1
Malam ini adalah malam yang paling menegangkan untuk gadis manis benama Hany Sakinah. Ia harus mempertaruhkan motor hitam kesayangannya sebagai hadiah jika ia kalah dalam balapan liar.
Masalahnya, ia harus hadir malam ini, padahal Papa dan Mamanya sudah menandatangani surat peringatan kedua Hany dengan materai pula. Itu tandanya, kalau sampai malam ini Hany keluar dan ketahuan oleh kedua orang tuanya atau pihak sekolah, maka ujian nasional minggu depan jelas, ia tidak bisa mengikutinya.

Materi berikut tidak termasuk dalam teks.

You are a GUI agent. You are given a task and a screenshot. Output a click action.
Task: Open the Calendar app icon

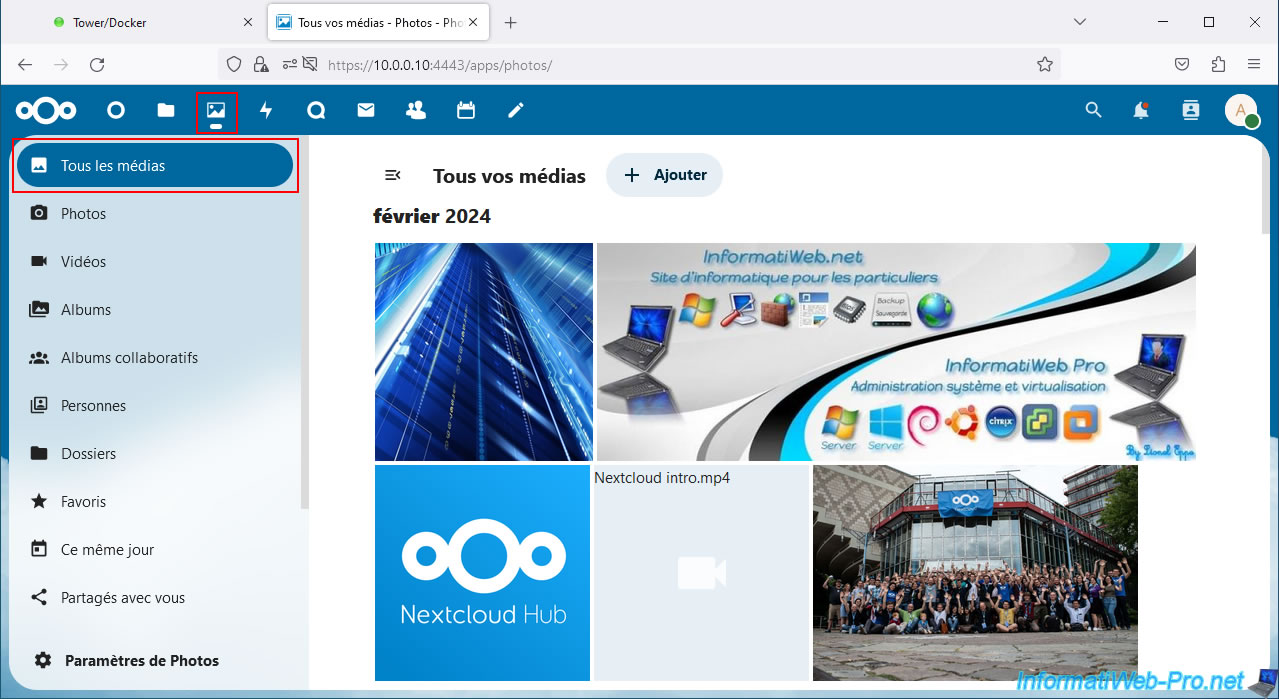tap(466, 111)
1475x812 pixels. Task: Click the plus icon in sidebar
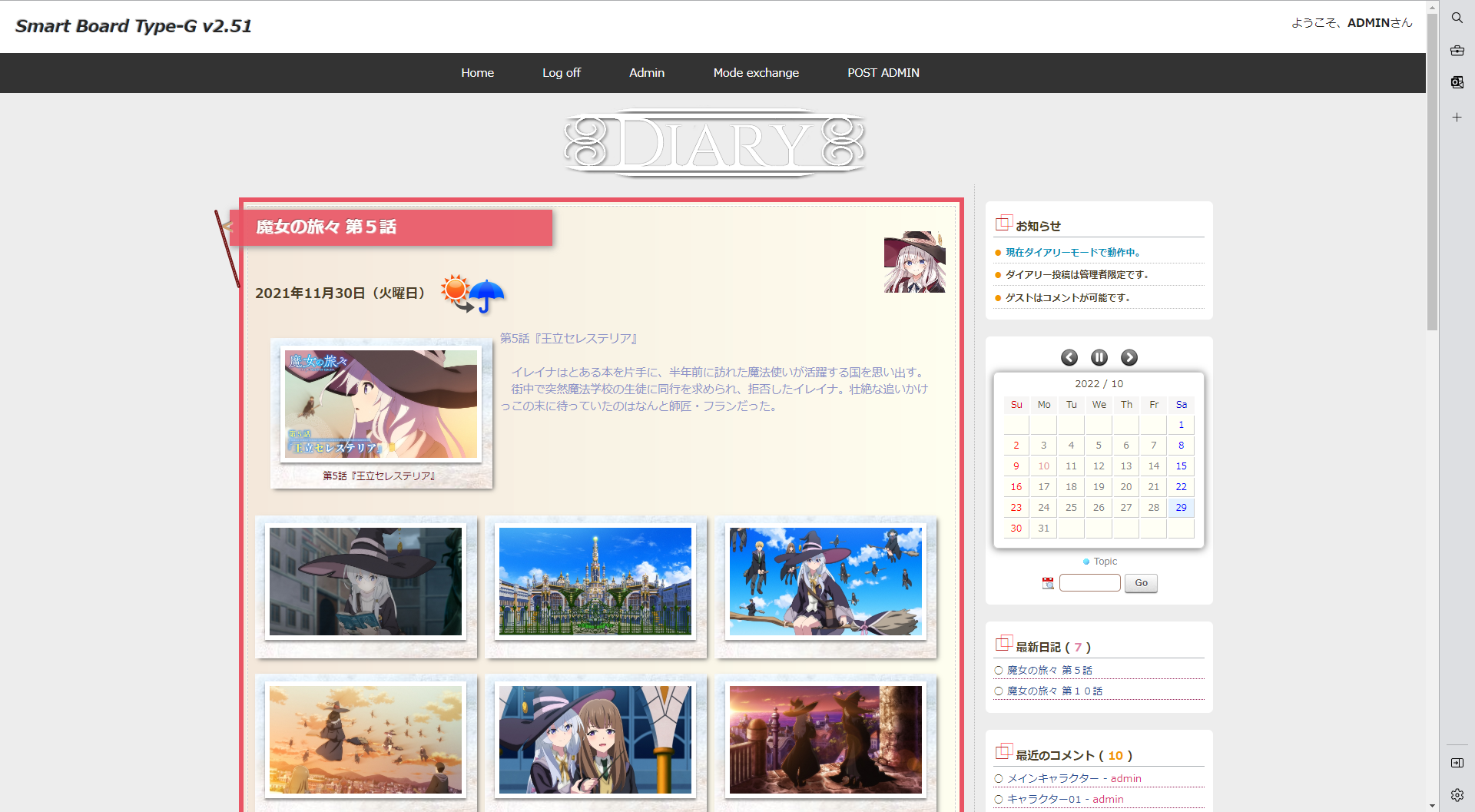point(1457,118)
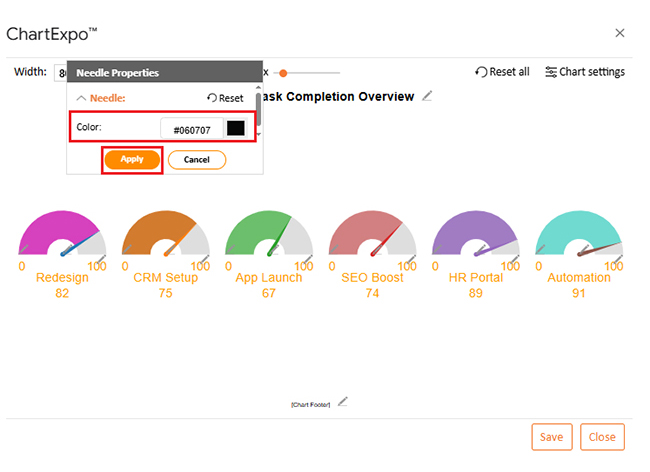Click the hex color field showing #060707
The image size is (650, 472).
click(191, 129)
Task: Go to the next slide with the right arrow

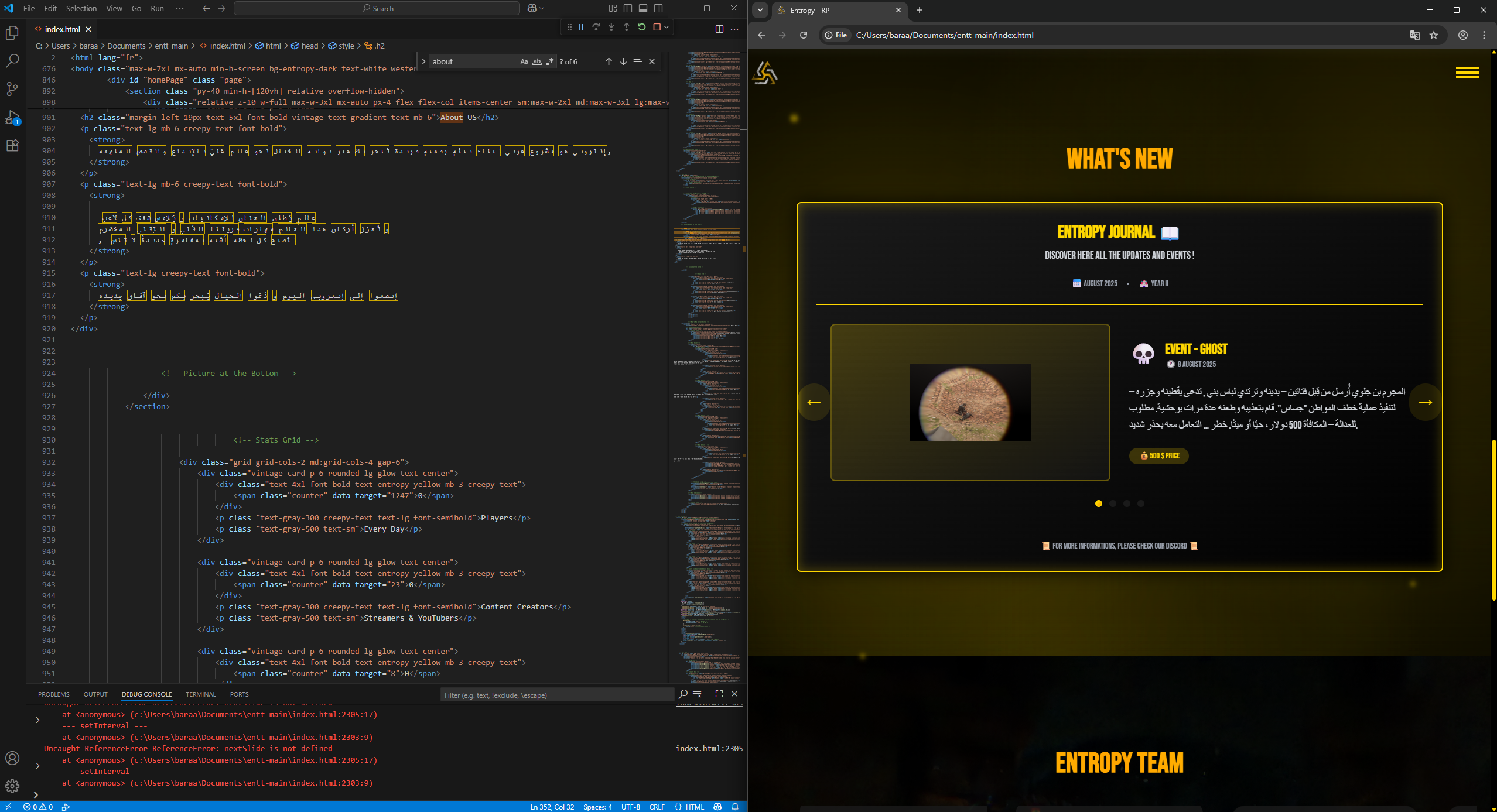Action: [1425, 402]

Sepertinya bukan Hany kalau tidak berani kabur dari rumah dan selalu selamat dari kejaran satpam di rumahnya.
Hany loncat dari atas balkon kamarnya menggunakan sprei dan sampai di sisi taman lalu melompat pagar dan ia bebas. Semudah itu kan?
Kebetulan motornya masih ada di bengkel dekat jalan besar perumahannya. Blackpink, begitulah nama panggilan motor kesayangan Hany yang bercorak hitam dan pink.
Hany sudah berada diantara orang banyak. Gadis manis itu cukup terkenal dan banyak yang suka termasuk Elvagazo rivalnya malam ini.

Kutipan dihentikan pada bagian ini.